Construction work.
This word has always populated my imagination, my father talking about his coming and going to the construction work (works) while preparing the snack for me and my brother before leaving us at school early in the morning.
This word “materiality” taught me to see the city of São Paulo and all the others that I have ever stepped on; we know that each profession has its vocabulary and I learned from an early age that of the CONSTRUCTION WORK – this applied teaching was perhaps my father attempting to enchant me and make me become an engineer or an architect; it did not work, I became an anthropologist.
Ironically, 20 years later I am part of the curatorship of the 13th International Architecture Biennale of São Paulo.
The world goes around, yes, nothing is luck, everything is devotion and work.
CONSTRUCTION WORK
Excavators, jackhammers, BobCats, electric saws, grout, cement, dust, lots of dust and noise.
More and more men, helmets with labeled with functions, names, and nicknames, water and land in many states.
These men leaving the construction site, the smell of lavender, the smell of roses, hair combed back, the light shining on their bodies at the end of the day, a wind coming in and shaking their shirt, something to refresh, after so much dust.

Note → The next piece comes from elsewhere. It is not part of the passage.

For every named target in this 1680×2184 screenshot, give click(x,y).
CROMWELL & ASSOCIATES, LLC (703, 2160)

Between construction works, there was one that lasted for years and years and transformed my father in a way that I had never seen or caused something that I didn’t know to emerge. It took me a while to understand that this place would become Sesc May 24th.

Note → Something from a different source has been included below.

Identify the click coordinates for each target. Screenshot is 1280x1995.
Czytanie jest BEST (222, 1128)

The one of the crossroads downtown, right in that sacred territory full of stories of black movements, dances, exchanges, affections, and insurgencies. I once heard of a woman I admire that we always return to the spaces that were populated by our ancestors, my father, my great love, a black engineer stepping on, collectively producing that work.
I called that place construction work for so long that to up to day I get confused in calling it Sesc; there is in that place a vocation for encounter.
Is there a more collective enterprise than a construction?